As mentioned previously, you should test across different browsers. Many Chinese mobile internet users use China-only web browsers such as UC and QQ. It is therefore essential for companies hoping to increase market awareness of their products and services in China to optimize their websites and web apps for these mobile browsers.

As can be seen from the chart above, UC Browser accounts for 18.37% of mobile browser users in China, coming in second only to Chrome (55.22%). QQ Browser is the 4th most commonly used native mobile browser in China at 8.73%.

Companies that do not optimize their web content to UC and QQ are thus missing out on a potential market of 27.1% – that’s one-third of the overall potential market in China!

Read GCC’s detailed guide on how to optimize for native mobile web browsers in China.

In addition to optimization of websites and web apps for Chinese native mobile browsers, other important aspects are content compatibility and accessibility. This is because different browsers are designed with different usability principles in mind.

7. Monitor performance on real local user devices

Synthetic website testing enables companies to come up with instant solutions for issues, such as broken links, slow page loading times, and website unavailability. Efficient synthetic testing strategies should be able to:

  • Test your website’s availability from all locations inside China
  • Analyze page loading times
  • Measure your website’s / web app’s performance
  • Send you alerts and notifications when your website is unavailable, a transaction fails, etc.

GCC’s synthetic testing package includes all the above as well as insight into DNS, CDN, and local ISPs, as well as APIs and third-party providers. The service also guarantees that you will get notified via email or SMS immediately if your website experiences any downtime in China.

Internet devices in China have different basic default configurations from those in many other countries and regions, such as the US, the UK, and the EU.

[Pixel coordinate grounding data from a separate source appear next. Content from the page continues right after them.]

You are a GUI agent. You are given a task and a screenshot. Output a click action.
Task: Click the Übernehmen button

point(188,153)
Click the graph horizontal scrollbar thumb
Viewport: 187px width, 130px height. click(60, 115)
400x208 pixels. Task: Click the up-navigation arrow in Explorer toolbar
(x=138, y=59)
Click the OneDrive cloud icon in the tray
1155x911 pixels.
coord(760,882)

In addition, Chinese mobile devices also feature heavily modified operating systems, and Huawei has recently even launched its own operating system, Harmony OS.

For companies wanting to run their websites or web apps in China, it is therefore essential to conduct real device testing on Chinese mobile devices in order to ensure that their content is delivered to users on the mainland as efficiently as possible.

The only realistic way to obtain useful data on how your website or app performs on Chinese devices is to conduct such tests on devices from different manufacturers, such as Huawei, Oppo, and Vivo on the ground — in other words, by either hiring someone that has access to Chinese devices in China or by doing it yourself if you have your own resources based on the mainland. It is for this very reason that GoClick China pioneered manual web testing for clients who want the real picture of their web properties in China.